Chris Offutt
My Father, The Pornographer: A Memoir
Published by Atria
Feb 22, 2016 Web Exclusive
Chris Offutt’s father was a writer of pornographic fiction. Voluminous amounts of pornographic fiction. 1800 pounds of it, to be precise. When Offutt’s father passed away in 2013, the son was tasked with emptying his father’s office and, in doing so found himself coming to terms with both his father’s disturbing legacy and his own atypical childhood. My Father, The Pornographer is Chris Offutt’s journey.
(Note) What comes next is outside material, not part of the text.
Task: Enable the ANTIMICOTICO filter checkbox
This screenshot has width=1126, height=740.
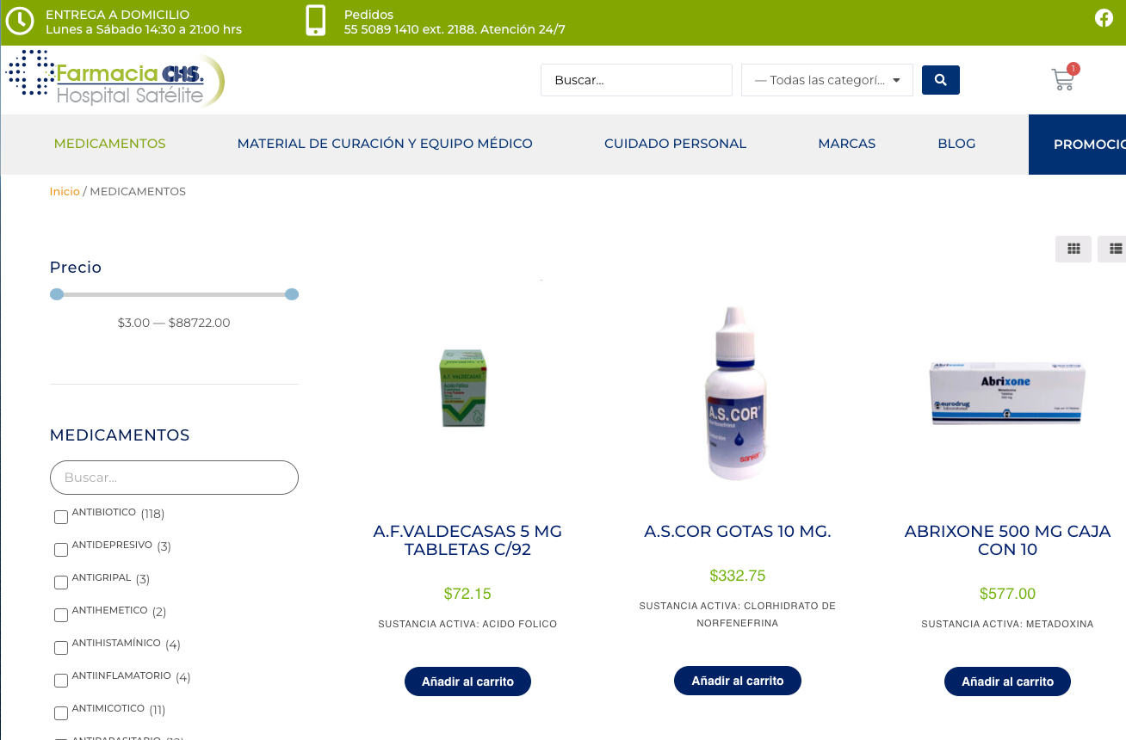Action: (61, 713)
From the late 1960s through nearly until his death, Andrew Offutt was prolific, generating 400 books under 18 different pseudonyms. But smut is not the subject of his son’s memoir, only the context through which he tells his tale. In My Father, The Pornographer, Chris Offutt tells the story of a childhood navigating a household run by a difficult, demanding man with a perverse obsession. Isolation and self-protection become the name of the game for the author, and with his father’s death and being confronted with the elder Offutt’s life’s work, he tries to get a grip on who his father was, what made his father tick, and how this ultimately affected not only his family life growing up but also the person he has become.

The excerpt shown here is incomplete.